Jak przygotować dziecko na pojawienie się psa w domu? Sprawdzamy, co radzą psi behawioryści!
Zwierzęta domoweJak przygotować dziecko na pojawienie się psa w domu? I jak przygotować psa do sytuacji, kiedy w naszym życiu pojawi się noworodek? Co czuje pies i jak się przy nim zachowywać? Na pytania odpowiadają psi behawioryści Zofia Zaniewska-Wojtków i Piotr Wojtków. Ich najnowsza książka „Psy i dzieci” zawiera kompleksową wiedzę na temat psiej emocjonalności i praktyczne wskazówki dotyczące komunikacji z psem.
Zofia Zaniewska-Wojtków i Piotr Wojtków to psi behawioryści z długoletnią praktyką, którzy postanowili pomóc każdemu, kto pragnie nawiązać ze swoim podopiecznym silną więź. Ich najnowsza książka „Psy i dzieci. Jak ugryźć temat” (premiera: 26 kwietnia 2023) to lektura zarówno dla przyszłych rodziców, jak dla i tych, którzy mają już dzieci. Praktyczny poradnik pomoże przygotować psa do sytuacji, kiedy w domu pojawi się noworodek, ale będzie też przydatny wtedy, gdy wprowadzamy psa do domu, w którym są już dzieci. Może się też przydać osobom bez dzieci, które chcą wiedzieć więcej o swoich podopiecznych i o tym, jak się przy nich zachowywać.
W książce znajdziecie mnóstwo wskazówek dotyczących psiej mentalności, psychiki, emocji i przyzwyczajeń oraz praktyczne rady, które pomogą lepiej zrozumieć zachowania psa. Dzięki temu będziecie mogli skutecznie i mądrze kontrolować każdą sytuację – bez względu na to, na jakim etapie życia jesteście. Dzięki uprzejmości wydawnictwa Buchmann publikujemy fragment książki.
Przeczytaj też: Jak zapewnić psu długie i zdrowe życie? Rozmawiamy z autorami książki „Zdrowy pies. Jak sprawić, aby twój przyjaciel zachował zdrowie i witalność jak najdłużej”
Jak przygotować dziecko na pojawienie się psa w domu?
Na co przygotować dziecko?

■ Wykaz danych:
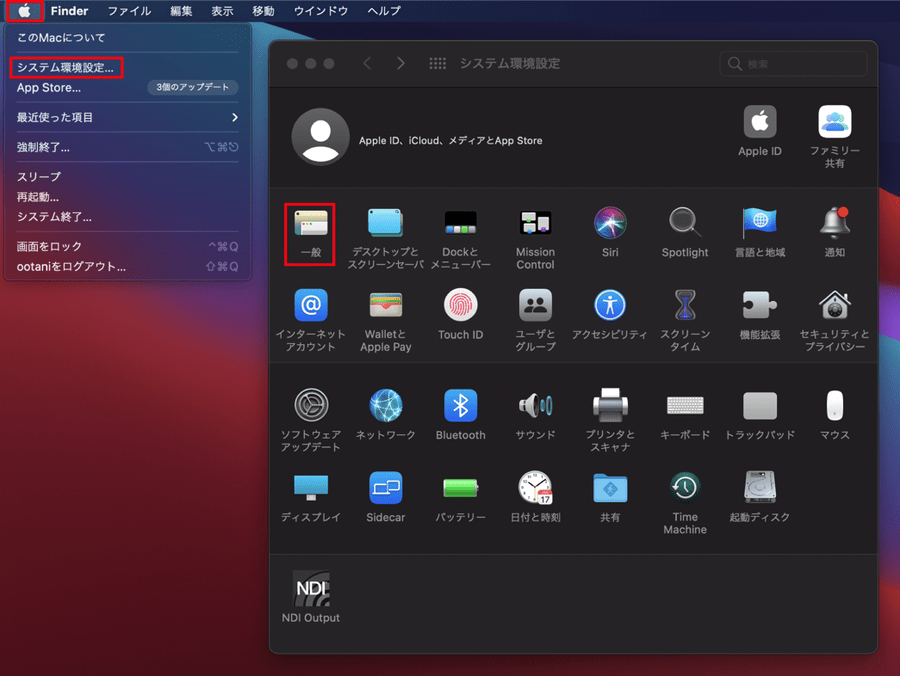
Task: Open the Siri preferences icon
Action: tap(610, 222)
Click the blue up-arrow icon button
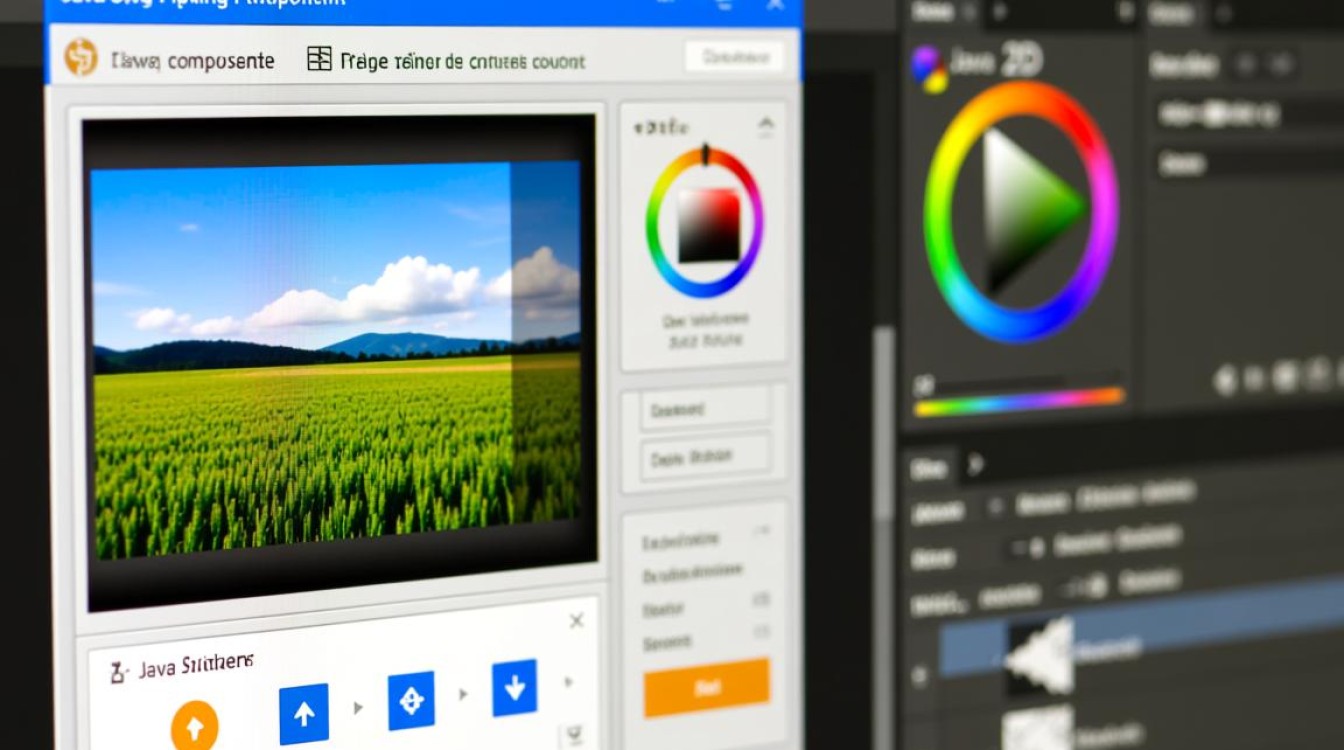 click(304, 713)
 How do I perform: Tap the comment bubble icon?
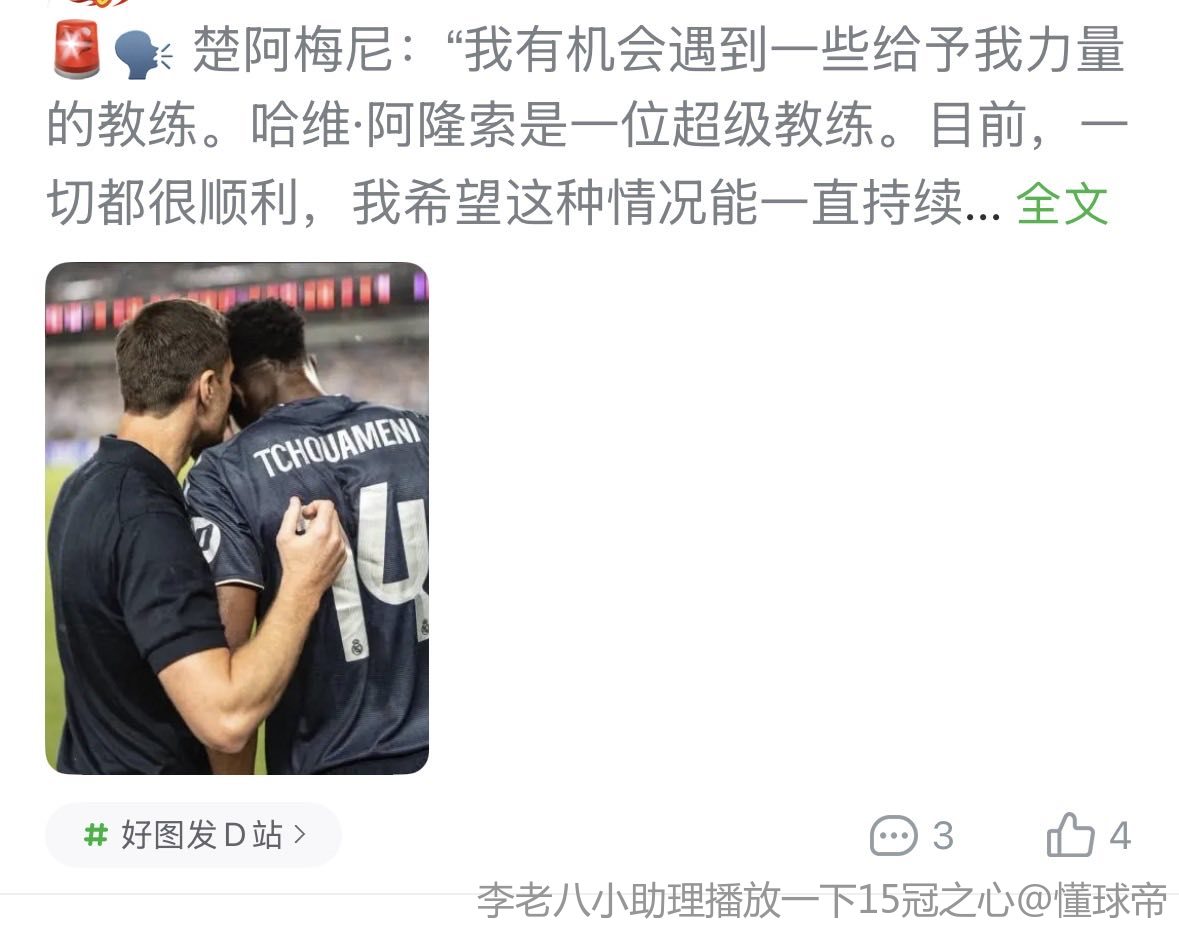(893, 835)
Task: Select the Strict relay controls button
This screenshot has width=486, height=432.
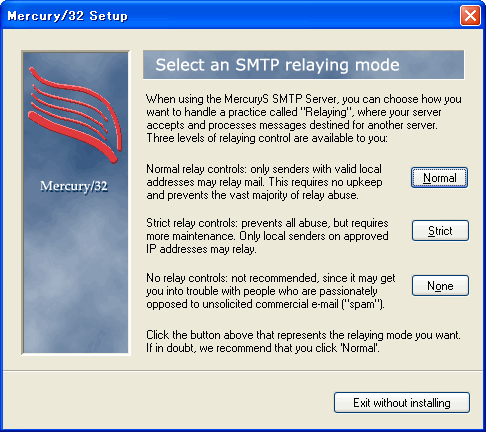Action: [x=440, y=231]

■ Zadania do wykonania:
- A) Kiedy według tekstu o psach i dzieciach miała premierę książka „Psy i dzieci. Jak ugryźć temat”?
- B) Napisz dalszą część tekstu o psach i dzieciach, zaczynając zaraz po jego ostatnim zdaniu.
Dane nie są potrzebne do wykonania zadań.

■ Odpowiedzi:
- A) 26 kwietnia 2023 roku.

- B)
Jeżeli mamy już dziecko, a w domu ma pojawić się pies, to do głowy przychodzą mi dwa najtrudniejsze scenariusze. W pierwszym dziecko boi się psa, a w drugim dziecko nie szanuje granic psa.
Dziecko boi się psa
Bardzo ważne jest, aby porozmawiać z dzieckiem, zanim zaprosicie do domu psa. Powinniście się upewnić, że to nie tylko Wy chcecie psa, ale dziecko też. W końcu będzie z nim mieszkało pod jednym dachem – dobrze by więc było, żeby czuło się komfortowo.
Możecie zabrać dziecko na spacer ze znajomymi, którzy mają psa. Poobserwujcie, czy dziecko czuje się komfortowo przy dużych psach, puchatych, czarnych, czy nie przestraszy się szczeknięcia albo szybko biegającego psa. Możecie pooglądać wraz z dzieckiem rożne filmy w internecie z psem w roli głównej. Celem nie ma być przestraszenie dziecka, ale zobaczenie jego reakcji i porozmawianie o tym, jak się czuje, widząc różne sytuacje związane z psem. Jeżeli wszystko wskazuje na to, że dziecko czuje się przy psie komfortowo, to można zaangażować je w proces adopcji lub zakupu psa.
-
Pojedźcie razem do hodowli poznać mamę i szczeniaki.
-
Weźcie dziecko na spacer do schroniska, w którym przebywa pies, którego chcecie wziąć do domu.
-
Skompletujcie razem wyprawkę dla psa (legowisko, obroża, adresatka, szelki, linka, zabawki).
-
Poszukajcie razem książek o psach.
-
Wybierzcie szkołę dla psów – w Warszawie polecam Psiedszkole.
-
Chodźcie razem na zajęcia. Tylko pamiętajcie, że podczas zajęć wymagamy od psów skupienia i wykonywania ćwiczeń, które niekoniecznie są dla niego naturalne. Dlatego dobrze, żeby to dorosły uczył psa różnych zadań, a dziecko niech wydaje nagrody. Chodzi o to, żeby gesty i ruchy były dla psa jasne i przewidywalne. Dzieci (w zależności od wieku oczywiście) potrafią być chaotyczne, co może utrudniać psu naukę. Jak tylko pies „załapie” ćwiczenie, to dziecko może zacząć ćwiczyć z psem pod Twoim nadzorem.
-
Ćwiczcie i bawcie się z psem. To może dać dziecku dużo radości i w wielu książkach jest napisane, że może również wzmocnić więź między psem i dzieckiem. Tak może być, ale nie musi. Jeżeli pies nie czuje się dobrze przy dziecku, to dostawanie od niego smakołyków raczej tego nie zmieni. Będą psy, które poczują się przymuszone do interakcji z dzieckiem – „chcę smakołyk, ale nie chcę być z dzieckiem”. Odczuwany przez psa dyskomfort może nasilić niechęć do dziecka.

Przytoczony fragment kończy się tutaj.